Edible dormice (Glis glis) are exposed temporally and spatially to a tremendous variation in food resources. This variation strongly influences reproduction; in edible dormice reproduction is tightly linked to the availability of energy-rich seeds. Although most dormice reproduce in full mast years of beech or oak, entire populations skip reproduction in years without seed production; however, nearly 50% of all years are intermediate mast years, during which only part of the dormouse population reproduces. We investigated how the beech mast pattern, local habitat characteristics, and individual traits (body mass and age class) influence whether individual female edible dormice invest in reproduction in intermediate mast years. Our field study, conducted during 2006–2009 in the Vienna Woods, revealed that in intermediate mast years the probability of females reproducing increased with the age of trees but not with the proportion of beech trees within their home ranges.
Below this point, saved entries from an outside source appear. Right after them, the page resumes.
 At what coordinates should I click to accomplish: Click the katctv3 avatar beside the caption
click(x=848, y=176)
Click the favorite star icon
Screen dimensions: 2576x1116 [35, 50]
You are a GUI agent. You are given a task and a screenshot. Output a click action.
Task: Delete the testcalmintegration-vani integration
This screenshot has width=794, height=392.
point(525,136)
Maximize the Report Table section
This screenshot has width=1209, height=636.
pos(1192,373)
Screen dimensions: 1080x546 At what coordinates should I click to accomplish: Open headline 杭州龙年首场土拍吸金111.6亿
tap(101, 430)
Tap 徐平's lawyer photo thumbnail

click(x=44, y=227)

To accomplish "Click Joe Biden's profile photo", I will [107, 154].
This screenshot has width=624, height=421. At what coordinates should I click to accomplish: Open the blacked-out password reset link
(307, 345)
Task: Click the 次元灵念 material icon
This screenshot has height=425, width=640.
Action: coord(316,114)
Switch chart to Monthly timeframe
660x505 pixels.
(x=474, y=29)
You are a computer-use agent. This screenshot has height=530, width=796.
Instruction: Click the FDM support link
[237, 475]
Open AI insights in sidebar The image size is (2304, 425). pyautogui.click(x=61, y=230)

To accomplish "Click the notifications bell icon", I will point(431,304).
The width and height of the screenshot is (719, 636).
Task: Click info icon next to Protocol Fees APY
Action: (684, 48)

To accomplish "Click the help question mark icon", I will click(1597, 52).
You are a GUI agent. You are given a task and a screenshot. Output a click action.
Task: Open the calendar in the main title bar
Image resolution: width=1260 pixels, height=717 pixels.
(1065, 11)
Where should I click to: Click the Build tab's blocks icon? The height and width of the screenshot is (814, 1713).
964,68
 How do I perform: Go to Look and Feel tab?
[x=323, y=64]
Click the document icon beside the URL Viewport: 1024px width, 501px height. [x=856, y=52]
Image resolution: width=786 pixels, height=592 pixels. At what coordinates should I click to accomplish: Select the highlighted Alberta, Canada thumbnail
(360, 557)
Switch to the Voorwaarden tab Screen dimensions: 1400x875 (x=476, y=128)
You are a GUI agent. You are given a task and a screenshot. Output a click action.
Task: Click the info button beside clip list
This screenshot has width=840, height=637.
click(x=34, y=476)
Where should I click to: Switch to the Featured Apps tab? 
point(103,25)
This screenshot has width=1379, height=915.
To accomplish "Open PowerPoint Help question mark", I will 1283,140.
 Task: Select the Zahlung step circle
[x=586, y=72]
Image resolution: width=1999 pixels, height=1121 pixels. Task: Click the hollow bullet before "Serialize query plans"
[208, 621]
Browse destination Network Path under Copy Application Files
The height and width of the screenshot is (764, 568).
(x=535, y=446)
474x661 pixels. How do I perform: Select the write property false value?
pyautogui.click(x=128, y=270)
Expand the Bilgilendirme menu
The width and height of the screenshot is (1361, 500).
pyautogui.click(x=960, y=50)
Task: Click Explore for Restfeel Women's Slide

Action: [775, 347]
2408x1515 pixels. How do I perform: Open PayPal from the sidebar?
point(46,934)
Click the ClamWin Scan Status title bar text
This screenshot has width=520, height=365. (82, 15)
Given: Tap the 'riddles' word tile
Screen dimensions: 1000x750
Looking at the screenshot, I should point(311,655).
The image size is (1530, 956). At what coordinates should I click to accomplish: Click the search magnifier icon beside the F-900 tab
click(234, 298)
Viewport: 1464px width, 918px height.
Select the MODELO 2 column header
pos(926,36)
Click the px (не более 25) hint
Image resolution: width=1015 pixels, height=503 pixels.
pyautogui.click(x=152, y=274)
Mean litter size was larger in years with higher seed availability and also increased with the mean age of trees within the home range of the dormice. More adult than yearling females reproduced, but this effect was modulated by yearly and local variation in food availability. Whether a female edible dormouse reproduces in an intermediate mast year depends mainly on the local food availability and age of the individual.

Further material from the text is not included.